Director - Akira Kurosawa

Genre - Crime/Drama/Mystery

In this Akira Kurosawa film, a web of lies and deceit is spun by various suspects implicated in a murder. These characters each have their own versions of the 'truth' and it is up to us to discern who's innocent and who's not. Kurosawa's direction is undoubtedly assured but the whole concept is nothing new if thrown against the harsh light of today's filmmaking.


All about Rashomon


Cinexcellence said…
Good stuff. I love this film.
wow,u'r reviewing the classics,aren't u? Unfortunately, despite having both Rashomon & Citizen Kane, haven't seen either. Shame on me. Got to watch both.
Hal C F Astell said…
Yeah, this concept has been done since, not least as an American remake: The Outrage. However I bet that many filmmakers 'coming up with' this sort of concept now, probably for a 45 minute TV episode, would think it was their idea and not have a clue this film existed.

Interesting note: apparently this was the first film to point the camera at the sun for effect.
Great pick & review!

Rashoman is such a fantastic film. It's one of the few classics from the list I'm working through that I was completely sucked into film, waiting for each moment with baited breath.

The camera in the sun effect they discuss on the Criterion DVD. It's amazing the difference seeing that on a tv (barely noticable) and then at a theatre (blinding and emotional).
Thanks for the comments guys!

Passive Anarchist - We don't really have a set plan of what to review from 1 day to the next.
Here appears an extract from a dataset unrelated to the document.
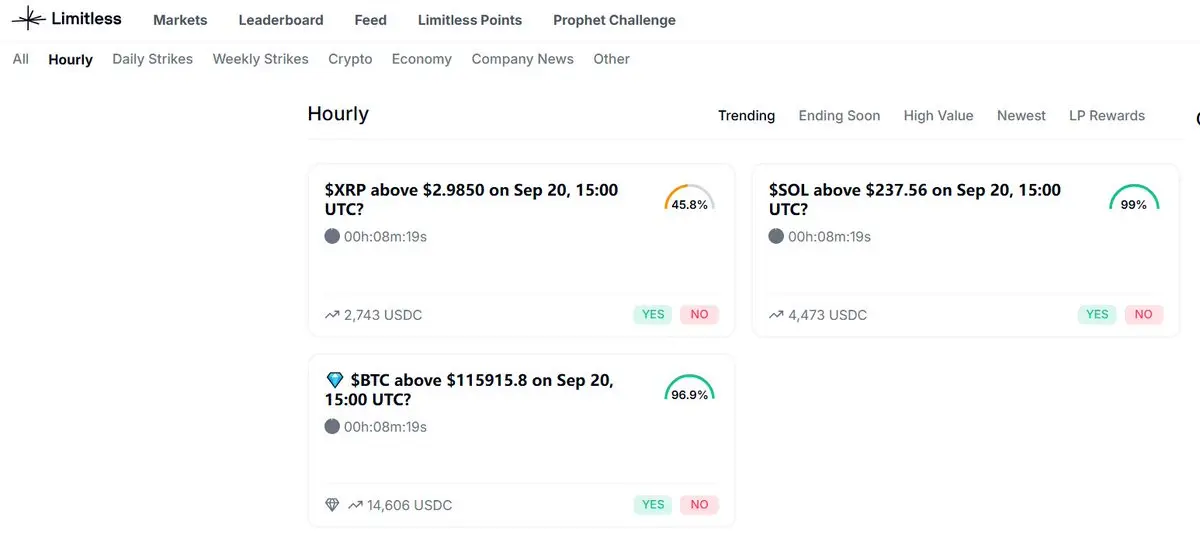1200x559 pixels.
Task: Select NO on the SOL market
Action: pyautogui.click(x=1143, y=314)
You haven't seen 'Citizen Kane'?! That is one of the most important American movies of all time, if not the most important.

Hal & Shannon - The sun in the film we feel represents God. Kurosawa almost always has this preoccupation with a higher order in his movie.
Ed Howard said…
I'm hot and cold on Kurosawa, but I love this film. I haven't seen it in a while, but two scenes in particular have stuck with me. The first is simply a long shot of the structure that the travelers are sheltering in, as a fierce downpour rages around them. It's beautiful and haunting. The second is towards the end of the film, when the wife has her shrill meltdown, and the melodramatic quality of it serves to remind us that all these stories are potentially exaggerated and distorted. In that particular scene, it's almost a metatextual commentary, with the theatrical quality of the woman's performance calling attention to the fact that it IS a performance, after all.
jessie said…
favorite kurosawa film <3
Yeah, this is definitely one of Kurosawa's best.